> Exercise aim: Starting at the line that contains "Viewport: 985px width, 587px" and ending at the last line of the material, lay out each line as one string in a JSON list, leaving out any blank lines and the pictures.

> Provided records:
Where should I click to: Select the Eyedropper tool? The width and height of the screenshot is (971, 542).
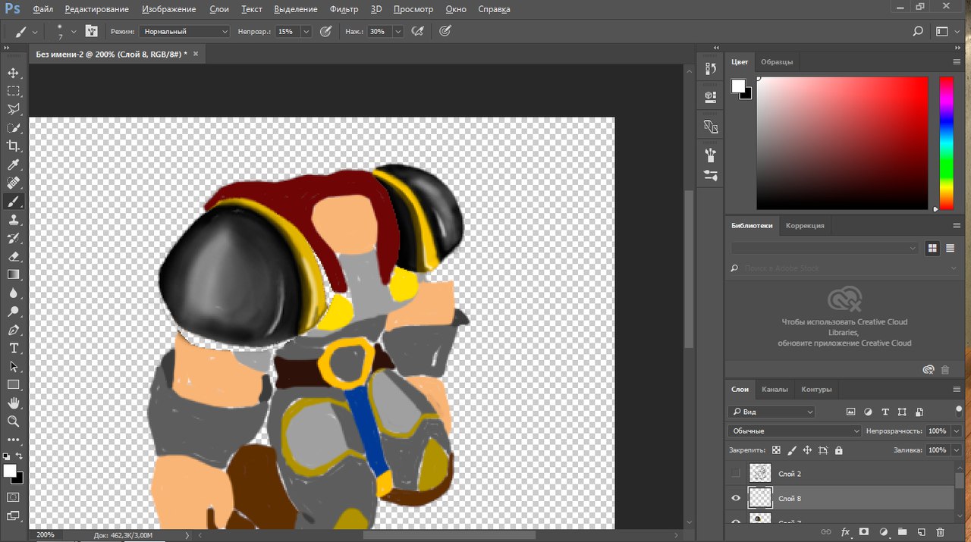click(x=13, y=165)
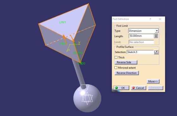Screen dimensions: 177x116
Task: Click the LIM1 label on the pad
Action: [63, 22]
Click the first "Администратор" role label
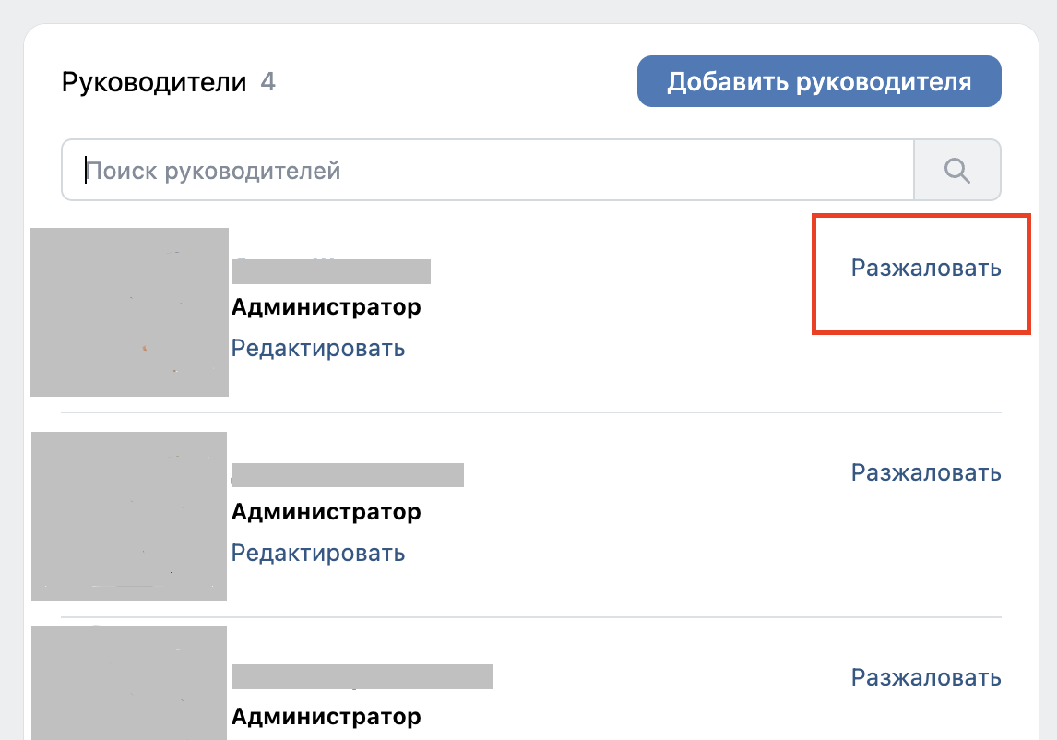 [327, 306]
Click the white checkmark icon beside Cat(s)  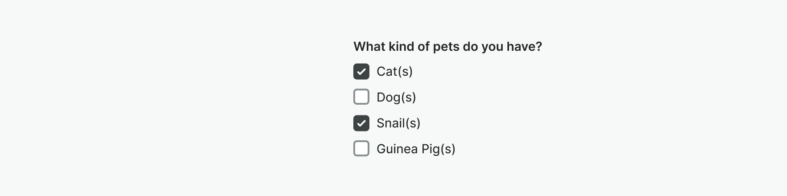[361, 71]
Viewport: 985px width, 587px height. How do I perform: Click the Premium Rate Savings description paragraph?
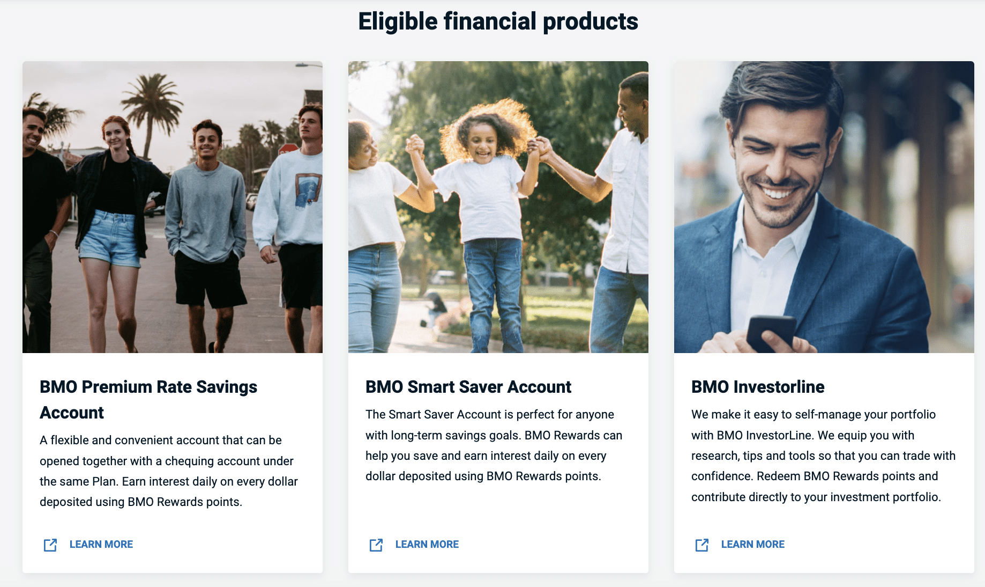(169, 471)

> Solution for this problem:
[
  "Viewport: 985px width, 587px height. How do I perform: Click the Premium Rate Savings description paragraph?",
  "(169, 471)"
]